Set of tasks:
a. Answer these questions about the article on massage therapy and muscle recovery, one answer per line, labeled the same way.
(i) How long was the massage that the researchers found can help reduce muscle inflammation?
(ii) Which department is Justin Crane from?
(iii) What did massage signals build more of in muscle cells?
b. Extract the part of the article on massage therapy and muscle recovery starting with "Justin Crane, a" and going on through "tension and pain.".
c. Continue the article on massage therapy and muscle recovery from the point where it stops.

Passage:
>>
Massage therapy can help muscles recover
Researchers at McMaster University recently discovered a 10-minute massage can help reduce inflammation in muscles, helping patients to recover from strenuous work or injury.
Justin Crane, a researcher from the Department of Kinesiology at McMaster University, said the non-drug therapy could help athletes cope with injuries or chronic conditions that result in inflammation, such as arthritis or muscular dystrophy. Currently, massage therapy is widely accepted as a method of relieving muscle tension and pain.
The researchers hypothesize that massage therapy could also trigger biochemical sensors that send inflammation reducing signals to muscle cells resulting in a healing response. Massage signals were also found to build more mitochondria in muscle cells, which power the center of cells and further enhance the recovery process in muscle tissue.
"The main thing, and what is novel about our study, is that no one has ever looked inside the muscle to see what is happening with massage, no one looked at the biochemical effects or what might be going on in the muscle itself," Crane said .
According to the study, the muscle senses that it is being stretched during a massage which reduces the cells' inflammatory response. Thus, massage therapy could prove to be a vital tool in the recovery of muscle tissue after an injury. This study is the first time researchers have tested the effect of a manual therapy on a muscle tissue to reduce inflammation, an underlying cause of many chronic diseases.
<<
Listed entries:
>>
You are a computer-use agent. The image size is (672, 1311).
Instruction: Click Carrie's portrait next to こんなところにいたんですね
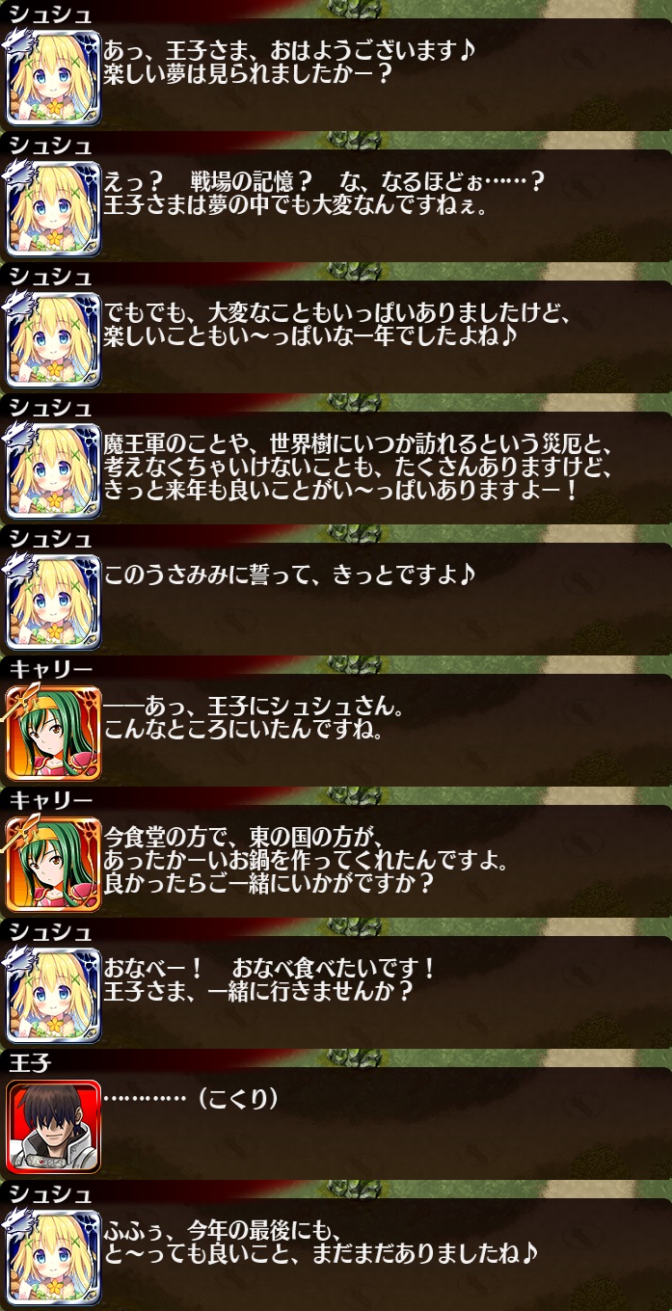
<<
>>
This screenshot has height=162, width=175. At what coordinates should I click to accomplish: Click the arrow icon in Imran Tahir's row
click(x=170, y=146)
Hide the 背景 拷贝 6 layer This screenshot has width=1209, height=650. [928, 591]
<<
>>
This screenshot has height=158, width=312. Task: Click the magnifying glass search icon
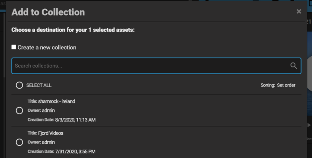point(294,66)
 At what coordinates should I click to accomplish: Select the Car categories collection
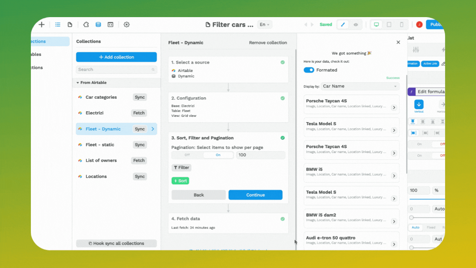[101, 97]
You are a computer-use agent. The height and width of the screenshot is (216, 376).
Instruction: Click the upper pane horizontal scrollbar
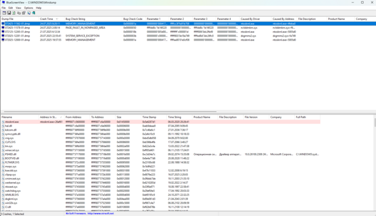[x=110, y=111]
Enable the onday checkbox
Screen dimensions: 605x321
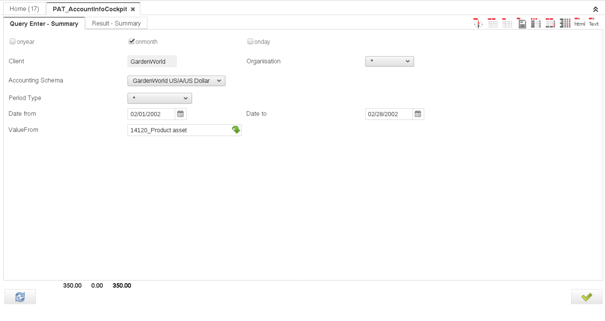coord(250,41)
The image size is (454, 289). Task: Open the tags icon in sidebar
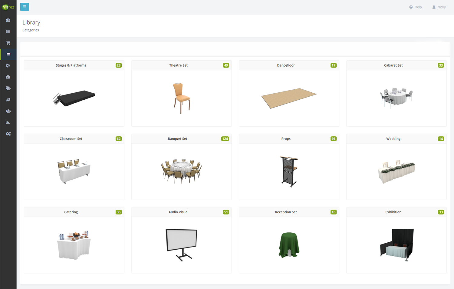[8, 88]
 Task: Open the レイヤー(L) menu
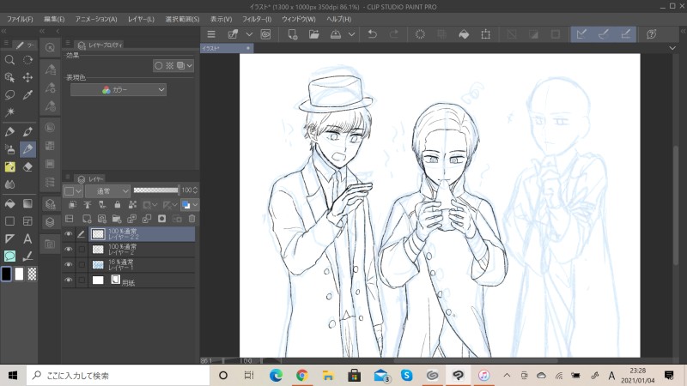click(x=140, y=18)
<<
Outputs by task:
a.
(i) 10 minutes
(ii) The Department of Kinesiology at McMaster University
(iii) Mitochondria

b.
Justin Crane, a researcher from the Department of Kinesiology at McMaster University, said the non-drug therapy could help athletes cope with injuries or chronic conditions that result in inflammation, such as arthritis or muscular dystrophy. Currently, massage therapy is widely accepted as a method of relieving muscle tension and pain.

c.
In the study, the researchers followed 11 men in their twenties, assessing their exercise capacity, putting them through rigorous activities and then resting them for 10 minutes. While resting, a massage therapist applied massage oil to both legs and performed a 10-minute massage on one leg of the participants. The leg received a variety of massage techniques commonly used as rehabilitation tools. The other leg received no massage to act as a control group.
Then, researchers performed biopsies on both legs and repeated the test 2.5 hours later. Inflammation in the massaged leg was significantly lower than in the control group leg. Crane and colleagues were shocked at how effective a simple 10-minute massage was in reducing the muscular inflammation.
"I didn't think that little bit of massage could produce that remarkable of a change, especially since the exercise was so robust," Crane said. "Seventy minutes of exercise compared to 10 of massage, it is clearly potent."
The results of the study suggest that massage therapy mutes muscle pain in the same biological mechanism as most pain medications with less side effects, thus offering an alternative to drug pain relievers. However, Crane did discover that massage therapy did not clear lactic acid from tired, sore muscles - a common misconception.
In an interview with WebMD, Mark Tarnopolsky, a professor of pediatrics at McMaster University, said massage therapy could help athletes starting an endurance training program to double the volume of the mitochondria in the muscle, depending on the frequency and intensity of the training. The more mitochondria active in the muscle cells, the more oxygen can be extracted to help the tissue grow. Massage therapy seems to be enhancing this pathway for the mitochondria. Therefore, massage therapy could be beneficial for both muscle recovery and growth.